On a comparable basis, Canada sales volume decreased 2.1 percent during
the fourth quarter to 1.8 million barrels. Comparable net sales per barrel
increased 3.5 percent in local currency, half driven by favorable net pricing,
led by front-line pricing in Quebec and Ontario, and half driven by favorable
sales mix, including increased sales volume of partner import brands.
Cost of goods sold per barrel increased 9.2 percent on a comparable basis
in local currency, due to a six percent increase in commodity and packaging
materials, a 1.5 percent increase in fuel and distribution costs, and a 3.5
percent increase due to a sales mix shift toward higher-cost partner import
brands, partially offset by two percentage points of savings from the
Resources for Growth initiatives. Comparable marketing, general and
administrative expenses increased approximately 1.3 percent in local currency
due to higher pension and other overhead expenses.
Other income in the fourth quarter increased $4.5 million, driven by
pretax gains from foreign currency hedges.
(2) Except where otherwise indicated, comparable Canada results exclude
the effect of establishing the Modelo Molson joint venture in 2008, as
well as the reporting effects of discontinuing the Company's Foster's
U.S. contract in 2007. Results for the Modelo Molson joint venture,
which sells the Modelo brands across Canada, are recorded under the
equity method of accounting. Beginning in 2008, Modelo brand results
are no longer reported on a line-item basis in the Company's Canada
results, affecting the comparability of results with 2007. Beginning
in 2008, Modelo Molson sales volumes are excluded from financial
volume. In addition, Molson Coors now includes its 50% ownership
share of Modelo Molson sales-to-retail in its consolidated worldwide
beer volume for both the current year and prior year. Comparable
results exclude the year-over-year impact for beer sales to
MillerCoors. With the completion of the MillerCoors joint venture,
the financial impact of our brand exports to the U.S. will no longer
be treated as inter-company sales and eliminated upon consolidation of
total Molson Coors results. Sales volume for these U.S. exports will
be excluded from Canada results and are now be reported by
MillerCoors.
United States Business (MillerCoors)(3)
Molson Coors underlying U.S. segment pretax income decreased 21.2 percent
to $56.2 million in the fourth quarter, as a result of year-over-year timing
differences in sales and marketing spending, along with the impact of changes
in accounting policies.

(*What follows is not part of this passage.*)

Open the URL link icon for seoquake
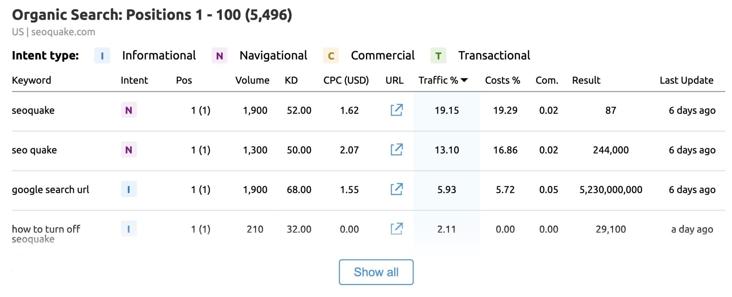The width and height of the screenshot is (732, 297). tap(396, 110)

U.S. segment results include the Company's 42% share
of MillerCoors net income and various adjustments for the equity income
calculation under U.S. GAAP, as shown in Table 8 below.

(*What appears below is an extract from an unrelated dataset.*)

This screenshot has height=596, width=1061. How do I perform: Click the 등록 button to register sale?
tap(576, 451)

MillerCoors Operating and Financial Highlights (U.S. GAAP)
Underlying net income, excluding special items, for the quarter increased
16.5 percent to $135 million from the prior year pro forma result, driven
primarily by strong pricing and cost management, which more than offset
increases in commodity costs and a reduction in shipment volume.
During the period, MillerCoors sales-to-retailers (STRs) declined 2.3
percent, reflecting a weaker quarter for the industry and softness in Miller
Lite and certain above-premium brands. Five out of six MillerCoors priority
brands increased STRs in the fourth quarter:
o Coors Light STRs increased 1.0 percent, posting its fourteenth
consecutive quarter of growth,
o MGD 64 STRs continued to deliver strong growth since its national
launch,
o Blue Moon STRs were up double digits,
o Keystone Light delivered strong double-digit growth, while Miller
High Life STRs increased marginally, and
o Miller Lite STRs declined 7.5 percent with particularly strong net
pricing growth for the quarter.
Domestic sales-to-wholesalers (STWs) dropped 4.3 percent, driven largely
by a reduction in distributor inventory levels and lower sales to retail.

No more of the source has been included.